SHORT EXERCISE 1:
In the forum thread about the Nikon D3200 announcement, what MSRP does one poster give for the wifi option?

PASSAGE PROVIDED:

# Nikon D3200 announced. Is Canon going to rise to the challenge?



## drjlo (Apr 26, 2012)

http://www.nikonusa.com/Nikon-Products/Product/Digital-SLR-Cameras/25492/D3200.html

The nice 24.2 MP sensor from Sony NEX-7 in the D3200 is going to present a challenge to Canon to come up with a competitive body at the $700 pricepoint. After the 5D III vs. D800 embarrassment (and this coming from a 5D III owner), I sure hope Canon has something good to announce, something that does not use the same old 18 MP sensor in all their cameras.


----------



## RLPhoto (Apr 26, 2012)

Hope for the Best but prepare for the worst. ;D


----------



## well_dunno (Apr 26, 2012)

An improved 18 MP sensor with digic 5 has been mentioned in the two pages below- as per CR1 rumor, no "_new APS-C sensor until the 60D and 7D replacements are addressed_":

http://www.canonrumors.com/?s=650D

http://www.northlight-images.co.uk/cameras/Canon_650D.html


----------



## V8Beast (Apr 26, 2012)

All Canon has to do is release a 25 megapixel Rebel or 70D ;D


----------



## xtaski (Apr 26, 2012)

and it has wifi...


----------



## swrightgfx (Apr 27, 2012)

Canon has the tech. They do, after all, have a 120MP APS-H sensor, which I believe is still the highest-resolving sensor, in terms of relative size.


----------



## mws (Apr 27, 2012)

xtaski said:


> and it has wifi...



I like the wifi option, MSRP on the thing is $60, way better then Canons $600 file transmitter thing.


----------



## Radiating (Apr 29, 2012)

drjlo said:


> http://www.nikonusa.com/Nikon-Products/Product/Digital-SLR-Cameras/25492/D3200.html
> 
> The nice 24.2 MP sensor from Sony NEX-7 in the D3200 is going to present a challenge to Canon to come up with a competitive body at the $700 pricepoint. After the 5D III vs. D800 embarrassment (and this coming from a 5D III owner), I sure hope Canon has something good to announce, something that does not use the same old 18 MP sensor in all their cameras.



I write reviews for camera websites and spend a lot of time talking to Canon tech people for insight and insider info on their products.

DATA LINES:
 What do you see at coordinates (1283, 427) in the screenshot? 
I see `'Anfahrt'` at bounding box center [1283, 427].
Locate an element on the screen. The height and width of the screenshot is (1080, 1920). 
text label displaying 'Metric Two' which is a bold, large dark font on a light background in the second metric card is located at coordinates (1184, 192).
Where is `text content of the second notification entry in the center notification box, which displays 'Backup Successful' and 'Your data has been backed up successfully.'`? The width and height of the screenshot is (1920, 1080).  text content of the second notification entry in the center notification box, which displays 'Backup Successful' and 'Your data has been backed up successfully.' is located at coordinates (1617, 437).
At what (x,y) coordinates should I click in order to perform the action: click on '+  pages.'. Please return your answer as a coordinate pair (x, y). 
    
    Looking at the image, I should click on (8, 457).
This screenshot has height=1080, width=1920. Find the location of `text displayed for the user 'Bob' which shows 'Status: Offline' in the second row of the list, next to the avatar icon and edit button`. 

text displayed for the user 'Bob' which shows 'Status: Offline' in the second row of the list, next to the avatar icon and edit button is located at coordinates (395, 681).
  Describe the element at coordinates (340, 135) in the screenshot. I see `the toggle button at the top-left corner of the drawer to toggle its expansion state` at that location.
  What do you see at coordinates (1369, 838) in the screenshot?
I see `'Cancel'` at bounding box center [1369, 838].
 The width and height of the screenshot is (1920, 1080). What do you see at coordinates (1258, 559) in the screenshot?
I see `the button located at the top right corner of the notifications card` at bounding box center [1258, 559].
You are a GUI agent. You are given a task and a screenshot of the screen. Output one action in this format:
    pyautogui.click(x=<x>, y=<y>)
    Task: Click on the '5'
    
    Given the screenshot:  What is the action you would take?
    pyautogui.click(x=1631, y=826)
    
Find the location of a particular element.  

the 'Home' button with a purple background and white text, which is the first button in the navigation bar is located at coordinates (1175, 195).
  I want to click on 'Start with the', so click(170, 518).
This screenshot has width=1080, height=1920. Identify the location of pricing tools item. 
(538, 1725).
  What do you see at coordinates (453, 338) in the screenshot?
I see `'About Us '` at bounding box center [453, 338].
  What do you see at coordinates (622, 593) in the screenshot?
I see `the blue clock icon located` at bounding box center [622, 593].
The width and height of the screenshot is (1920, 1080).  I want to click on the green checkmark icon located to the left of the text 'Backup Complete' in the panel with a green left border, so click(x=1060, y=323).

SHORT EXERCISE 2:
Return, unchanged, everything in the records from the line containing "You are a GUI" down to the line containing "I want to click on 'Start", with both of those lines included.

ANSWER 1:
$60

ANSWER 2:
You are a GUI agent. You are given a task and a screenshot of the screen. Output one action in this format:
    pyautogui.click(x=<x>, y=<y>)
    Task: Click on the '5'
    
    Given the screenshot:  What is the action you would take?
    pyautogui.click(x=1631, y=826)
    
Find the location of a particular element.  

the 'Home' button with a purple background and white text, which is the first button in the navigation bar is located at coordinates (1175, 195).
  I want to click on 'Start with the', so click(170, 518).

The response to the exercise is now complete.